----- Data extract -----

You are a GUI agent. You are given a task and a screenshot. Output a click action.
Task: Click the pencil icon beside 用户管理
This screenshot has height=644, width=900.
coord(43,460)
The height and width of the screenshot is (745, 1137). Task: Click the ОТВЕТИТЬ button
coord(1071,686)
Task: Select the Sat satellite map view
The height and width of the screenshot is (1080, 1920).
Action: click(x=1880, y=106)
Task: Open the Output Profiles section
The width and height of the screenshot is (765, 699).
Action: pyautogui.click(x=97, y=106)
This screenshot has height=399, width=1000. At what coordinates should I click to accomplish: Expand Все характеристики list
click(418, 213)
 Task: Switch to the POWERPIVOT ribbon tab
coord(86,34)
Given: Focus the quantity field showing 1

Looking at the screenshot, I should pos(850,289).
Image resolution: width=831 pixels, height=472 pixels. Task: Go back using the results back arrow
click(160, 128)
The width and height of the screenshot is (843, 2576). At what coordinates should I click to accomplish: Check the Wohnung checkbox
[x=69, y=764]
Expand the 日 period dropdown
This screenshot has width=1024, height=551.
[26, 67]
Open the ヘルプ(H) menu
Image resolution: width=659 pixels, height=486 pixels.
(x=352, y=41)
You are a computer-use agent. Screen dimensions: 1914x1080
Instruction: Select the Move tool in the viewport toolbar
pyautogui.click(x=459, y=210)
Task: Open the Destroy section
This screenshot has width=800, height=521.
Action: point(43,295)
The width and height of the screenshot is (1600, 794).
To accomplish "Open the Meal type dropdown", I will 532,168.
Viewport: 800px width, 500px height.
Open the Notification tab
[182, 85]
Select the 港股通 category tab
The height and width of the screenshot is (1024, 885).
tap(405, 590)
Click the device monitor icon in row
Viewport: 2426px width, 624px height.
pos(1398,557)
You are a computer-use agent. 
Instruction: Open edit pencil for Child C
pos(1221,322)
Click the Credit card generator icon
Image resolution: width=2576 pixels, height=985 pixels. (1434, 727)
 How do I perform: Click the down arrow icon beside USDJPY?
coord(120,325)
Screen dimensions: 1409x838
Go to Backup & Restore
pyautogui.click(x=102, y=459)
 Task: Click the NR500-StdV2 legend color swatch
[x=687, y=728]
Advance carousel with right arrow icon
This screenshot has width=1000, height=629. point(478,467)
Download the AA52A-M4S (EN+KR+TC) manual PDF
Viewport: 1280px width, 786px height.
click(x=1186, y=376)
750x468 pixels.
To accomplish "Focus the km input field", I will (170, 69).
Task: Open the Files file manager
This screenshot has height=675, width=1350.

-----

→ **What the task requires**
Please state how many lines in the records above contain the string "arrow", treating uppercase and lowercase as different. Give only the number.

→ **Exercise output**
3